Casey Townsend, founder of the Tucson AquaPonics Project (www.TucsonAP.org), offers a simple equation to define aquaponics: recirculating aquaculture (raising fish in tanks) + hydroponics (growing plants without soil) = aquaponics (growing fish and plants together).

The major components of an aquaponics system are a fish tank (or another object that can hold fish), air and water pumps, tubing and a growing bed. A growing bed is often a large Styrofoam sheet with holes drilled; slit pots go in the holes, and a trough is placed underneath the Styrofoam sheet.

The website www.aquaponics.com provides a description of how it works: In aquaponics, the nutrient-rich water that results from raising fish provides a source of natural fertilizer for the growing plants. As the plants consume the nutrients, they help purify the water that the fish live in. A natural microbial process keeps both the fish and the plants healthy.

You can grow a wide variety of produce such as lettuce, tomatoes, peppers, melons and strawberries. A system can be as small as a 10-gallon fish tank all the way up to thousands of gallons using multiple tanks. Space needs are also variable; systems can be indoors or even in a parking lot.

This flexibility appeals to Townsend, who has been a master gardener for 15 years. He says he turned to aquaponics as a way to reduce his water usage and formed the Tucson AquaPonics Project this winter.

"My vision of the Tucson AquaPonics Project is that this is a co-op effort where people can help each other. ... With a community of people, one person works on this part; one person works on (that) part. It's all open. Everybody can look at it and share it ... creating an open-source co-op effort."

Townsend also sees the possible global impact of aquaponics. "I would like to feed the world. I would like to develop pallets (of aquaponics systems) and ship them overseas and use them for disaster relief, drought, war, whatever the case may be. So when the immediate aid runs out, we can feed people to meet mid- and long-term needs."

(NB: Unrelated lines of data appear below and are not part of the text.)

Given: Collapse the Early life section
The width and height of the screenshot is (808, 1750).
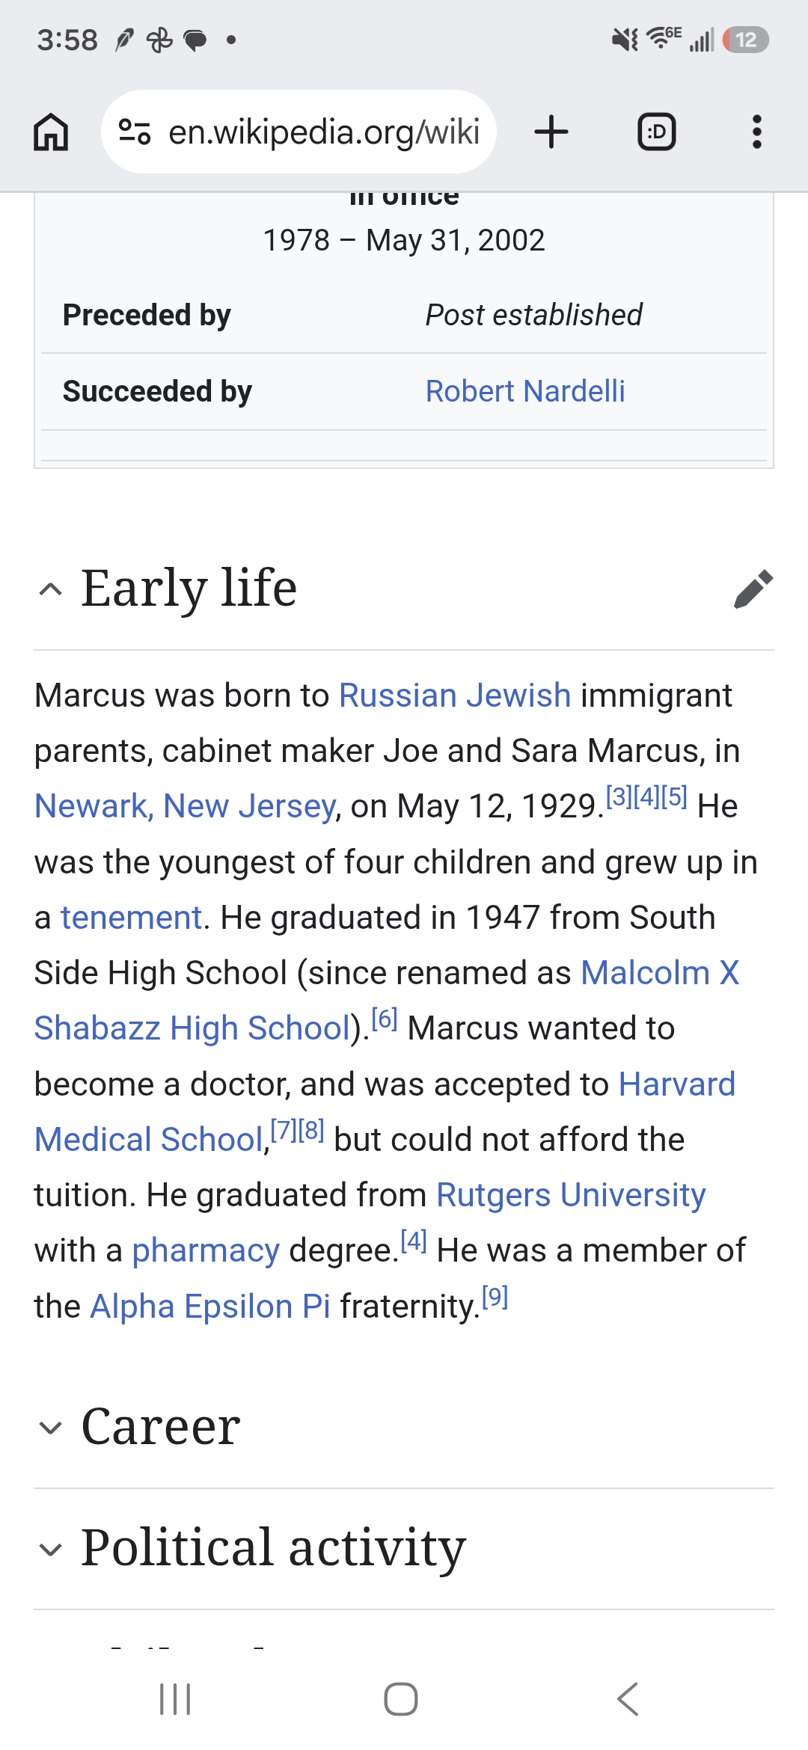Looking at the screenshot, I should click(x=50, y=589).
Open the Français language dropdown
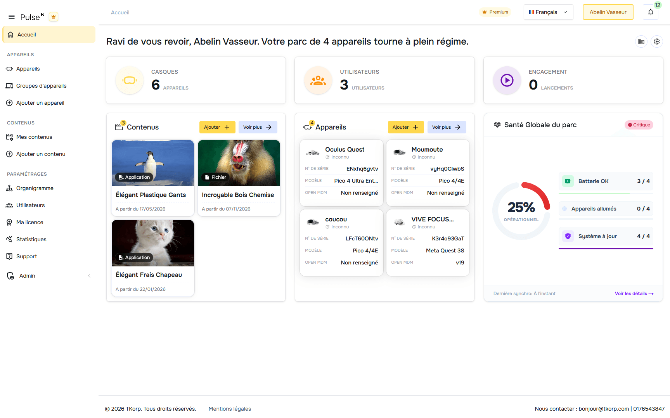This screenshot has width=670, height=418. coord(548,12)
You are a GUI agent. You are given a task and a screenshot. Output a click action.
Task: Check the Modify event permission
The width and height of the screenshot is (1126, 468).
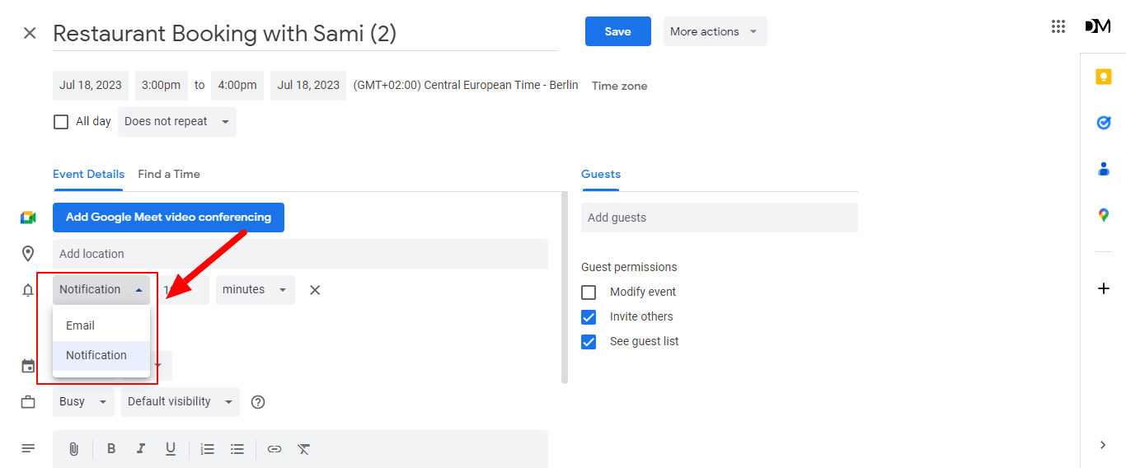click(x=589, y=293)
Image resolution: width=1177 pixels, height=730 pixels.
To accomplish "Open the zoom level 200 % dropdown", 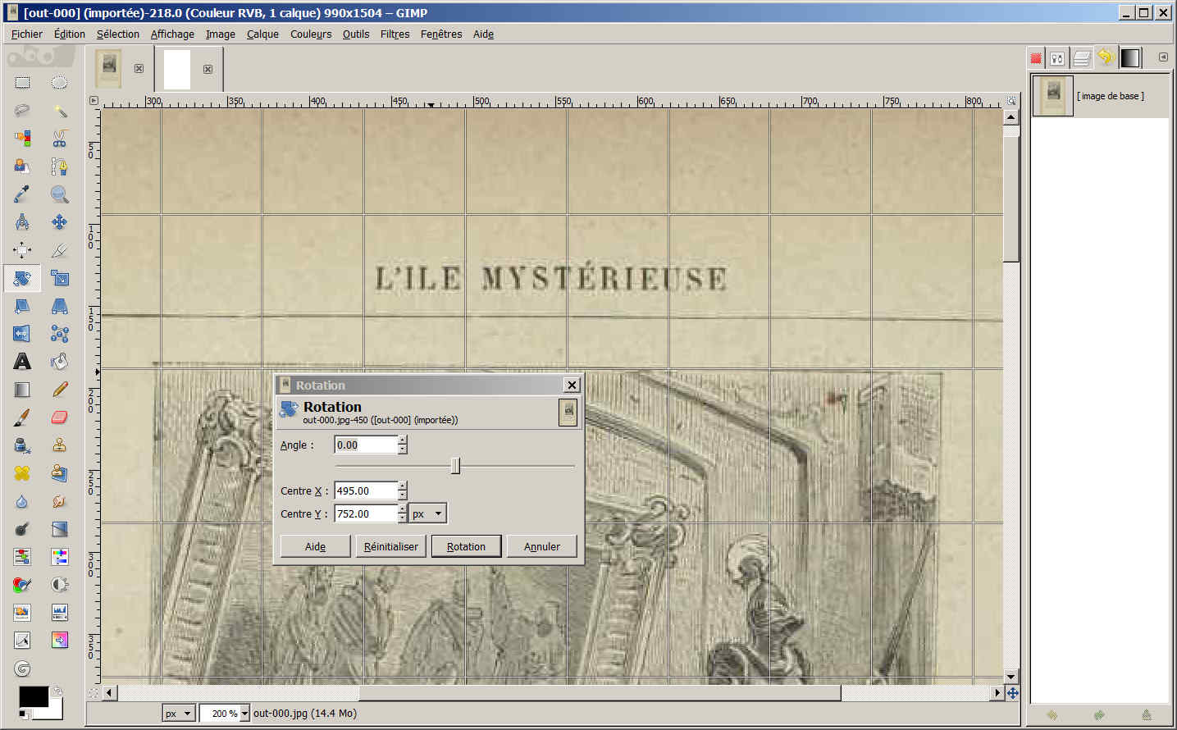I will click(244, 714).
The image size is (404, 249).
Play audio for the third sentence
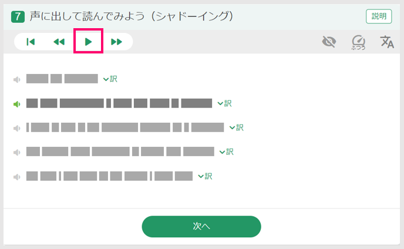pos(17,128)
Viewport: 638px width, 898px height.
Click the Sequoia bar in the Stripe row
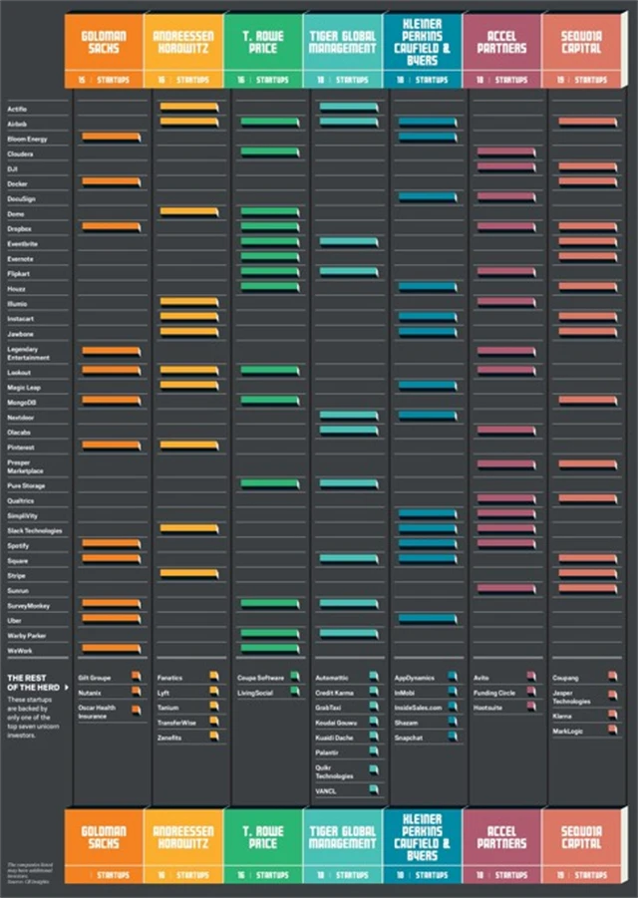click(587, 573)
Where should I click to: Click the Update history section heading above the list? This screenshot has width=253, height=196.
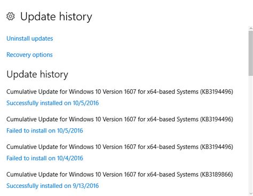(37, 74)
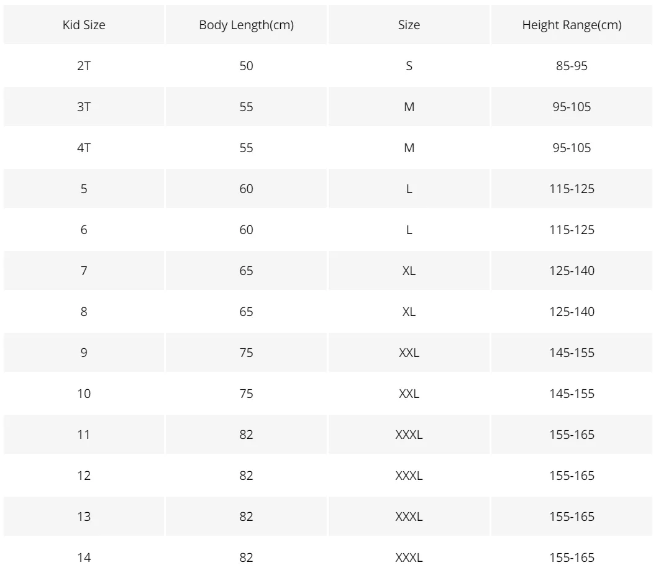Screen dimensions: 656x578
Task: Click the XXL size in kid size 10 row
Action: click(x=409, y=394)
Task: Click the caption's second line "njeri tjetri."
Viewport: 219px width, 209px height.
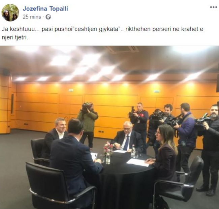Action: [15, 37]
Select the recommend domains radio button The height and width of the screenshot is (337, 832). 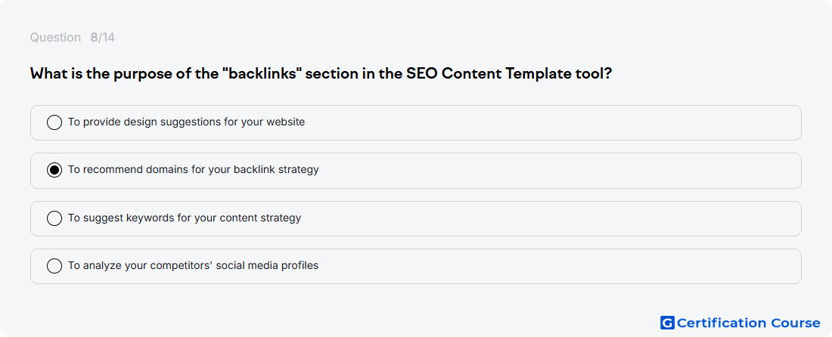coord(54,170)
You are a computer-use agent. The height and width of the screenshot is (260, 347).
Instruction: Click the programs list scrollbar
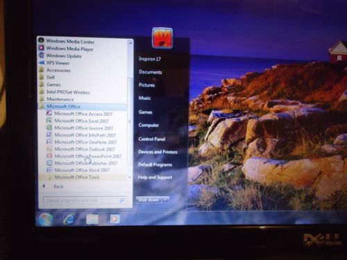point(130,110)
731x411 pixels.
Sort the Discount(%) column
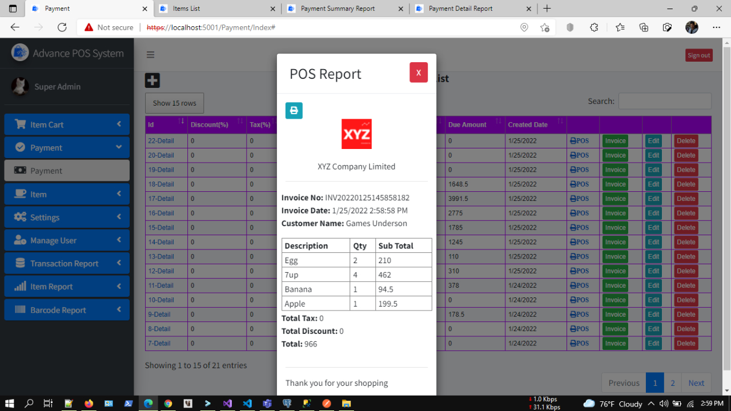[x=210, y=124]
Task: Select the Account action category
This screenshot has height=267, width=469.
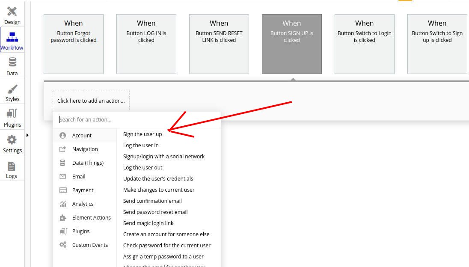Action: tap(82, 135)
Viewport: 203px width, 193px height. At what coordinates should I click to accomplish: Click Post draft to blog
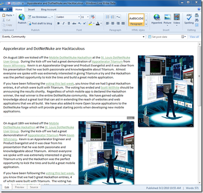tap(40, 23)
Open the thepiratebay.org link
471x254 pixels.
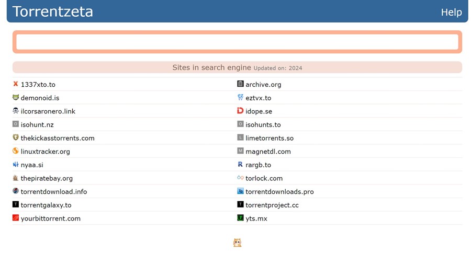(x=47, y=178)
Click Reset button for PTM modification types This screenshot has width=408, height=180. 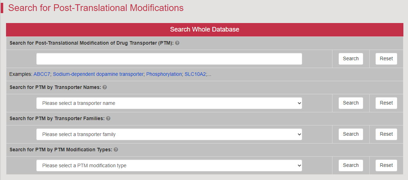pyautogui.click(x=386, y=165)
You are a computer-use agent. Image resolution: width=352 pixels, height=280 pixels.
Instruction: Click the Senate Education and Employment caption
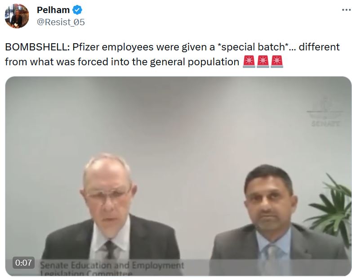tap(112, 266)
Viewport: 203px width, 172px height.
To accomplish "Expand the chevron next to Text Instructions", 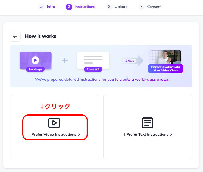I will (171, 135).
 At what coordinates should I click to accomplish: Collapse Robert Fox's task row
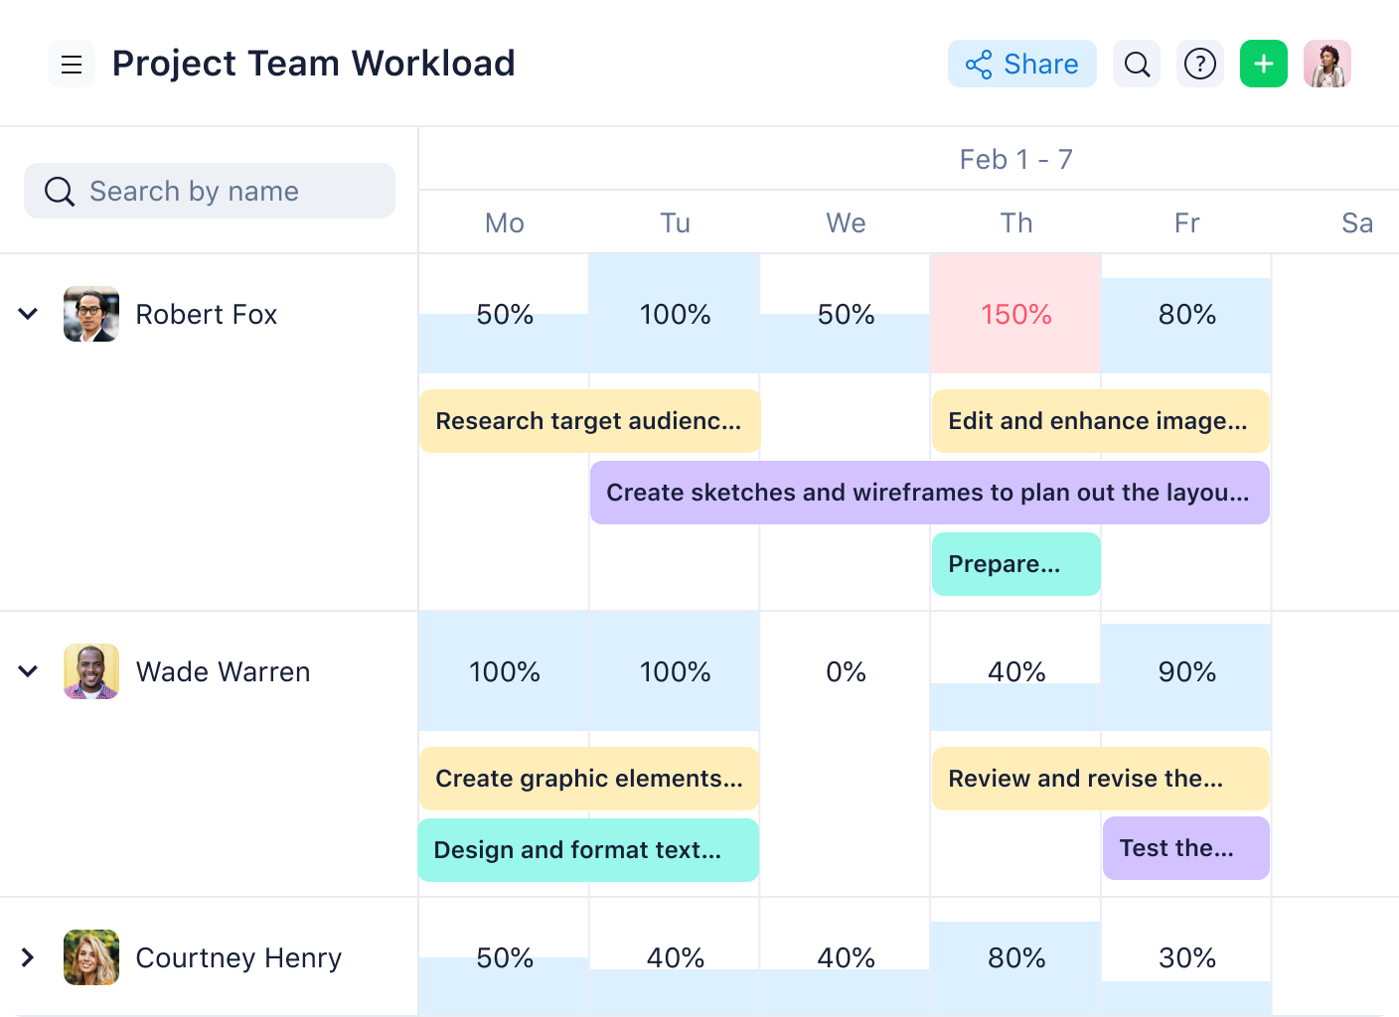point(28,314)
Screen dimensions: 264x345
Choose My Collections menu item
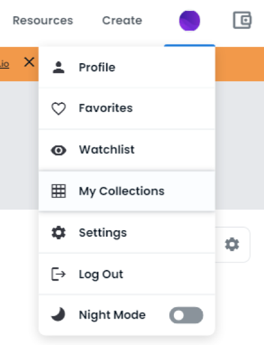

Townsend is keen on building a co-operative resource. He says Tucson AquaPonics is not a nebulous organization; it's us. He looks to have field trips to visit operating systems (such as Rhibafarms in Chandler), aquaponics systems-building parties, and a continuous sharing of expertise, labor and materials. Some of the components of aquaponics systems could be bought in bulk to reduce costs. Townsend says a community-sized system costs $2,000 to $3,000 to build and can produce 20 pounds of fish and 200 pounds of vegetables in a month.

In addition to better-tasting produce, reduced water use, greater output in smaller spaces and other benefits, these systems offer food security and food freedom.

Obviously, our food supply is more secure when produced close to home. Food freedom is the ability to take what you've grown and sell it, share it or even trade it. Townsend says food freedom is a very important concept. "We need laws ... to allow us to grow food on a small scale ... without being subject to regulations of some of these huge agri-businesses."

The so-called FDA Food Safety Modernization Act could have threatened food freedom. The bill passed the Senate in November 2010, but a House vote did not occur. Liz Reitzig, secretary of the National Independent Consumers and Farmers Association, was against the bill and said "it creates statutory authority for the FDA to come up with regulations governing all aspects of food production and processing."

Without government interference, community aquaponics systems are one answer to food-safety issues and rising costs. Friendly Aquaponics in Hawaii reports that aquaponics uses less than 2 percent of the water that traditional farming does. In our dry desert, growing with less water is certainly a good thing.